**Records for this task**

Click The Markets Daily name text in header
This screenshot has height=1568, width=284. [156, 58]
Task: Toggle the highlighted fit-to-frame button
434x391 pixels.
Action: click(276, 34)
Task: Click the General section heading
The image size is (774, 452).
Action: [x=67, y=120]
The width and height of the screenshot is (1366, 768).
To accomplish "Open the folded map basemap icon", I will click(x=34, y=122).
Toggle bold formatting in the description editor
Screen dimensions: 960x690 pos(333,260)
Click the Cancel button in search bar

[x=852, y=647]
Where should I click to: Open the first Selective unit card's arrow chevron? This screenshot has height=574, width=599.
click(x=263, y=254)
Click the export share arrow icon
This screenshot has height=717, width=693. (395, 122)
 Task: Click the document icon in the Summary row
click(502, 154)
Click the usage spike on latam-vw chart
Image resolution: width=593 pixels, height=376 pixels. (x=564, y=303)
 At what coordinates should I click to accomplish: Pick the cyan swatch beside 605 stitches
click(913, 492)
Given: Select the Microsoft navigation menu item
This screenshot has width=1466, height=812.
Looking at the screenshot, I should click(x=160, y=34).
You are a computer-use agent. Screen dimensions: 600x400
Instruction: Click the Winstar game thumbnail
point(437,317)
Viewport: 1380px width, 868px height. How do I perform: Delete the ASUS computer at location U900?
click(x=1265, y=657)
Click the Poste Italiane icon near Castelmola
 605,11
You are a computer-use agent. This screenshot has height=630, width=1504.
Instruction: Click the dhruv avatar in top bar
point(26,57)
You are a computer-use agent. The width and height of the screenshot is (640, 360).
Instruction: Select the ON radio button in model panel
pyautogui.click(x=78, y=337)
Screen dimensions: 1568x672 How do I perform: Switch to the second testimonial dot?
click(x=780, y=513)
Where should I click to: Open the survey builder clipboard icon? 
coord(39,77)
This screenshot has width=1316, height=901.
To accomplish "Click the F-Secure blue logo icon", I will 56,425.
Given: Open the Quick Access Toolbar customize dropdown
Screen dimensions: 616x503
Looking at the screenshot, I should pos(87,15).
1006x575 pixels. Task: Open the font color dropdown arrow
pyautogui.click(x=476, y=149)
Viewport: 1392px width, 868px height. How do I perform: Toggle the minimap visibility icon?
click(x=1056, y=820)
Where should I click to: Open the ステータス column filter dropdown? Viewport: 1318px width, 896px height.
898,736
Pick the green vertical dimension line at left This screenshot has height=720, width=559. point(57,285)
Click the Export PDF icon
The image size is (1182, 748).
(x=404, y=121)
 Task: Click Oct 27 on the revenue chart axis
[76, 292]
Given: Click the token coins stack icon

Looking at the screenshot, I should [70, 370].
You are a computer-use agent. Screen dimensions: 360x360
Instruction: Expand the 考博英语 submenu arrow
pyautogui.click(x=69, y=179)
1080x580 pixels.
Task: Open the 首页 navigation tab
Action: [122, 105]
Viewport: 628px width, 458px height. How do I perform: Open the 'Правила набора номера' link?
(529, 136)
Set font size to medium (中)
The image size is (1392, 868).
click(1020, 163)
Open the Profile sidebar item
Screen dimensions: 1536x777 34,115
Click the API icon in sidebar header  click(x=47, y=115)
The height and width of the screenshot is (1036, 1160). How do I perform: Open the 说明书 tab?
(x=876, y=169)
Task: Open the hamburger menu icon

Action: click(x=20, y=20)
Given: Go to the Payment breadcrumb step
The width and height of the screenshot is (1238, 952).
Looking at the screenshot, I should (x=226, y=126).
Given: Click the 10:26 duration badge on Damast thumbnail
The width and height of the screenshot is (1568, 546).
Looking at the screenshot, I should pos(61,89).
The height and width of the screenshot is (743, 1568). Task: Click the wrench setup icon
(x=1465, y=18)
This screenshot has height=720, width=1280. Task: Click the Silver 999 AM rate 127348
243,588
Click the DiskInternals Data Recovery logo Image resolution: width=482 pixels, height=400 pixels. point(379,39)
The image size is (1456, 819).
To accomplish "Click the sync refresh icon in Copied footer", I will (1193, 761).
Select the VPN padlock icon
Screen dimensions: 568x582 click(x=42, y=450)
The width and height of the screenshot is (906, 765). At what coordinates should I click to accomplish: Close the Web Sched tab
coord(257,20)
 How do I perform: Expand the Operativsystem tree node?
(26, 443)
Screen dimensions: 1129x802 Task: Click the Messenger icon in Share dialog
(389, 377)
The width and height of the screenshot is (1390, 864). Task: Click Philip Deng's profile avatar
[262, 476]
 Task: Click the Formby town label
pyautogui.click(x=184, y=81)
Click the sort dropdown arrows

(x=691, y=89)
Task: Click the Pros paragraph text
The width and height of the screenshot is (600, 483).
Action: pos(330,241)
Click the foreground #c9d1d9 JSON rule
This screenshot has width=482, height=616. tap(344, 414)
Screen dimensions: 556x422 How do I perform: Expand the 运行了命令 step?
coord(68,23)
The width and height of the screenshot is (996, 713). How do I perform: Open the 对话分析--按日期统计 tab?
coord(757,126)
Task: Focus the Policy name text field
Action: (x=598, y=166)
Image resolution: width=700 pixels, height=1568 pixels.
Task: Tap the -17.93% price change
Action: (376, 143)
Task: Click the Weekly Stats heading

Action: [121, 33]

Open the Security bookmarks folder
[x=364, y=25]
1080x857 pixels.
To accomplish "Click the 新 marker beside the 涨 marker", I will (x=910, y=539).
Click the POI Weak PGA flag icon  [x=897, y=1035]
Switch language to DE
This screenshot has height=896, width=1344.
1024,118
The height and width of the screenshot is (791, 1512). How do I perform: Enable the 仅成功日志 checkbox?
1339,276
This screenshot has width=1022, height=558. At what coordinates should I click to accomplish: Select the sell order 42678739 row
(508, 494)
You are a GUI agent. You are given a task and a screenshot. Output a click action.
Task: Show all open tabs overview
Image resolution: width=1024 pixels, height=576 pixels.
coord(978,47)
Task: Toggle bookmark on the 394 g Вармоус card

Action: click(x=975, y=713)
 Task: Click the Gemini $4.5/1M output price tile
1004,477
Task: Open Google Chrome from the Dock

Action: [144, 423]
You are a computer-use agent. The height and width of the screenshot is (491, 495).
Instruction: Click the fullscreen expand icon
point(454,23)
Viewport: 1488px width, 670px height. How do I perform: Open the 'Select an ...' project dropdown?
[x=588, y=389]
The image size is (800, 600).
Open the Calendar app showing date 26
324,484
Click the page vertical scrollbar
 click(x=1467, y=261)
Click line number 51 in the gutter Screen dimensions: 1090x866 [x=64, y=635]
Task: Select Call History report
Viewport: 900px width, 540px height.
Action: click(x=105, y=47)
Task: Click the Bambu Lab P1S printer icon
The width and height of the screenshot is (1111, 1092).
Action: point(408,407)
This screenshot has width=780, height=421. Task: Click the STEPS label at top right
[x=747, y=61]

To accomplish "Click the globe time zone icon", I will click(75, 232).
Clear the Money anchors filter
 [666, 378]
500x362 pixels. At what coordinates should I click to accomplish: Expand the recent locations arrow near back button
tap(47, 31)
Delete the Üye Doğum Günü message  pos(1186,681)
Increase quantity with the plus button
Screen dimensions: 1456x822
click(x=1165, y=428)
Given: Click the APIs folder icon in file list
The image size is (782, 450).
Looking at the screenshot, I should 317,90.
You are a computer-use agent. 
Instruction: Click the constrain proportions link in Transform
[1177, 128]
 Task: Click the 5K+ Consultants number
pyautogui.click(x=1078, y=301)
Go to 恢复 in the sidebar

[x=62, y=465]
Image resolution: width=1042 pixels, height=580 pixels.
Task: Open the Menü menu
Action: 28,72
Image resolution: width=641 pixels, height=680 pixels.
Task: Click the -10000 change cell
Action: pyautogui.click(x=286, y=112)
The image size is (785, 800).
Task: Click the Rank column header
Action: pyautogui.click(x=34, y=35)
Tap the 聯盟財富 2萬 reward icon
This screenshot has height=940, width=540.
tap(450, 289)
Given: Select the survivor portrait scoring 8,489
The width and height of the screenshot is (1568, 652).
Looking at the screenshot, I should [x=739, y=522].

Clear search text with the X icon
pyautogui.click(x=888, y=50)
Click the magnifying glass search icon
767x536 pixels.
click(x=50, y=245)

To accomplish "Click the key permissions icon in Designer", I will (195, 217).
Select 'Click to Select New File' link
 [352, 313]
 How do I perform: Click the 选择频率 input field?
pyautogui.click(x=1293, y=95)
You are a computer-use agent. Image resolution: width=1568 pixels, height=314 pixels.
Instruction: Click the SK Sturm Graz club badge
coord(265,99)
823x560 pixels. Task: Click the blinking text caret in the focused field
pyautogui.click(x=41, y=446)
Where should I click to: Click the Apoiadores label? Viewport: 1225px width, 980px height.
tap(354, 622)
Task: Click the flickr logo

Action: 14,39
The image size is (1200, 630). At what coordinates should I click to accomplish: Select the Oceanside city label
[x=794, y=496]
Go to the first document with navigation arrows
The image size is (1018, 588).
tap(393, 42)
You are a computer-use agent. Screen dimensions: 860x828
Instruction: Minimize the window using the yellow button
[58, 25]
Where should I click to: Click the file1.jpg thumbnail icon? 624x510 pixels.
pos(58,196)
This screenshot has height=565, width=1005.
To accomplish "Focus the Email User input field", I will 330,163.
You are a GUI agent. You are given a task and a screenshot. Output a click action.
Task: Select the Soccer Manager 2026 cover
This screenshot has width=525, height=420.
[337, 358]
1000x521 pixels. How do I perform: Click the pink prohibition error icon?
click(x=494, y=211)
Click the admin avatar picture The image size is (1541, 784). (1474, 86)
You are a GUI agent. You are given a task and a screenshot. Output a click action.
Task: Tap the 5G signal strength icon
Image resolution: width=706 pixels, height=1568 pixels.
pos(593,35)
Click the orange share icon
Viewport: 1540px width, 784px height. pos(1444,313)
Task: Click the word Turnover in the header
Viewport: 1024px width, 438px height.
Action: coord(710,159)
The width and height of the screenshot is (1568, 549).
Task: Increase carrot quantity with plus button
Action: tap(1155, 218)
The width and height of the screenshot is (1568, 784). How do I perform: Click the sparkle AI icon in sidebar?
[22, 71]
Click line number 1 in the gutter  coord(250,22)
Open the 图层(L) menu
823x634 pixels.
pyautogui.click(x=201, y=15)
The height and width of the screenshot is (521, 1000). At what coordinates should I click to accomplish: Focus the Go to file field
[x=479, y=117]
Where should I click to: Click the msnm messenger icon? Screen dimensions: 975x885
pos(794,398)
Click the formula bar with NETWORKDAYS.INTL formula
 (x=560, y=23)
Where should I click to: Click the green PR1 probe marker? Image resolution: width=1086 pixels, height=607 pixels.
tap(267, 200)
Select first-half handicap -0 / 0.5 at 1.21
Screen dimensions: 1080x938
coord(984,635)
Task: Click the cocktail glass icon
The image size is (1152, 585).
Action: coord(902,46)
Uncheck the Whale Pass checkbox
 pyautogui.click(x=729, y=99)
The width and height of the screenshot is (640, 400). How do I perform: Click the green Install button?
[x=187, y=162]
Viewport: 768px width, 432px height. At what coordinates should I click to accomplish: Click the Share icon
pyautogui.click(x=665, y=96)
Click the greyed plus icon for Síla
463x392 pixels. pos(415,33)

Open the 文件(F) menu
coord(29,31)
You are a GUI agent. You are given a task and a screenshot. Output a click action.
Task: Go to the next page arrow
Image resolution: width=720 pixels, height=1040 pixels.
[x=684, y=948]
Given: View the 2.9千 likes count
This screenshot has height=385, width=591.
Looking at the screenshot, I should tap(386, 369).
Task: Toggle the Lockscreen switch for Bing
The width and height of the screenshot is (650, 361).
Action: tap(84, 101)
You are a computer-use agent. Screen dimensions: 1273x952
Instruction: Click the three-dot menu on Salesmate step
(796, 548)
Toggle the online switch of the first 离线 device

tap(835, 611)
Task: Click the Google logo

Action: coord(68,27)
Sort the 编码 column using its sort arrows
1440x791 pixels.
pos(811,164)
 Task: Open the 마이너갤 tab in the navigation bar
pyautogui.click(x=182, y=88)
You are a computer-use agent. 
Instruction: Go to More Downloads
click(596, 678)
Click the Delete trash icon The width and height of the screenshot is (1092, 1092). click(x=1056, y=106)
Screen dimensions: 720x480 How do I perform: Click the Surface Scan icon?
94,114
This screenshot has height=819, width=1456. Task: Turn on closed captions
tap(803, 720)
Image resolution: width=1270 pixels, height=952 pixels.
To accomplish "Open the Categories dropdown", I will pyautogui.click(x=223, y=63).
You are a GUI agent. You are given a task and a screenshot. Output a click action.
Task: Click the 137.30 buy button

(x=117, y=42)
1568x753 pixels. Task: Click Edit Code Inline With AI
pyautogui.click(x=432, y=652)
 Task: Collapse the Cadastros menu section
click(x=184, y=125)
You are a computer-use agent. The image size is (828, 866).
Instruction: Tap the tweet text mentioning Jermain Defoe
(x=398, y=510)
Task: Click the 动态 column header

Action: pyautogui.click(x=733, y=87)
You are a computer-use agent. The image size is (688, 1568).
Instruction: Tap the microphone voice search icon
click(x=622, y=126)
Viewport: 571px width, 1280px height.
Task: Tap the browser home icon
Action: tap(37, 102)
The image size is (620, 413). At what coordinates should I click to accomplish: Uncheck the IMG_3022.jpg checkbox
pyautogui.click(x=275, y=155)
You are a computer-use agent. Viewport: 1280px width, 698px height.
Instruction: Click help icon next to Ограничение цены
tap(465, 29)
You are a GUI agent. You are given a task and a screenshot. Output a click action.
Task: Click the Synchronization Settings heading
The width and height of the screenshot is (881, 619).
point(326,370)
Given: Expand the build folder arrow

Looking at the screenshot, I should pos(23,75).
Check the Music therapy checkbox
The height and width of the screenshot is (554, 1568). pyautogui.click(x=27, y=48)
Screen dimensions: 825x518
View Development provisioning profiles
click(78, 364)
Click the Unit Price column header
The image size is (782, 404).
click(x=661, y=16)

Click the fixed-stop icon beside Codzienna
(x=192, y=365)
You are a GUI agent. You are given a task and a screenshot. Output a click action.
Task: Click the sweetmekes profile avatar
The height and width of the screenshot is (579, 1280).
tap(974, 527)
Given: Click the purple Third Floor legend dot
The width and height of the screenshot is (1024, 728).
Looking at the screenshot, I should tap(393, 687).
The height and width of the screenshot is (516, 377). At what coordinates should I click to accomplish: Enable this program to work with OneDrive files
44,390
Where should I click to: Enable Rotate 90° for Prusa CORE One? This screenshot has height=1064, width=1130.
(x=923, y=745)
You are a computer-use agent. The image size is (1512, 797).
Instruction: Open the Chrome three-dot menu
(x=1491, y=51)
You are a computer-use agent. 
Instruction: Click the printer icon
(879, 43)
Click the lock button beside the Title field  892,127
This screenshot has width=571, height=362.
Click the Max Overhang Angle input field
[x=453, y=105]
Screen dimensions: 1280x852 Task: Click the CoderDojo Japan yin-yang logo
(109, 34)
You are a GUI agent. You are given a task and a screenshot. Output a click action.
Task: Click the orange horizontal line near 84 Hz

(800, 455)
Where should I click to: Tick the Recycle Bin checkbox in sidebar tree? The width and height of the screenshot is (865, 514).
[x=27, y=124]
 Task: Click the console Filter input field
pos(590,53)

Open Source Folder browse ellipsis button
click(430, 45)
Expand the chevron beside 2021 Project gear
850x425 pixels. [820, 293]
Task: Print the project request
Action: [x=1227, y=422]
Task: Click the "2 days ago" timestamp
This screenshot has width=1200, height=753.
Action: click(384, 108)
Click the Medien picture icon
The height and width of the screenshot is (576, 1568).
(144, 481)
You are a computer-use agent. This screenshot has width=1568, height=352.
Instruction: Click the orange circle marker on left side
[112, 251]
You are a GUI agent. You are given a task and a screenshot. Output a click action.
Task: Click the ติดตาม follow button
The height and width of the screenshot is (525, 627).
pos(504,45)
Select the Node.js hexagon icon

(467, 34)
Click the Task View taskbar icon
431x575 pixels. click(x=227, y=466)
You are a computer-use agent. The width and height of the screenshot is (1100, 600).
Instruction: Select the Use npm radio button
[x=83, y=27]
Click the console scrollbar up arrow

**Work item**
Tally the lines in the records above that hold the word "glass", and give only that number.

**Written response**
2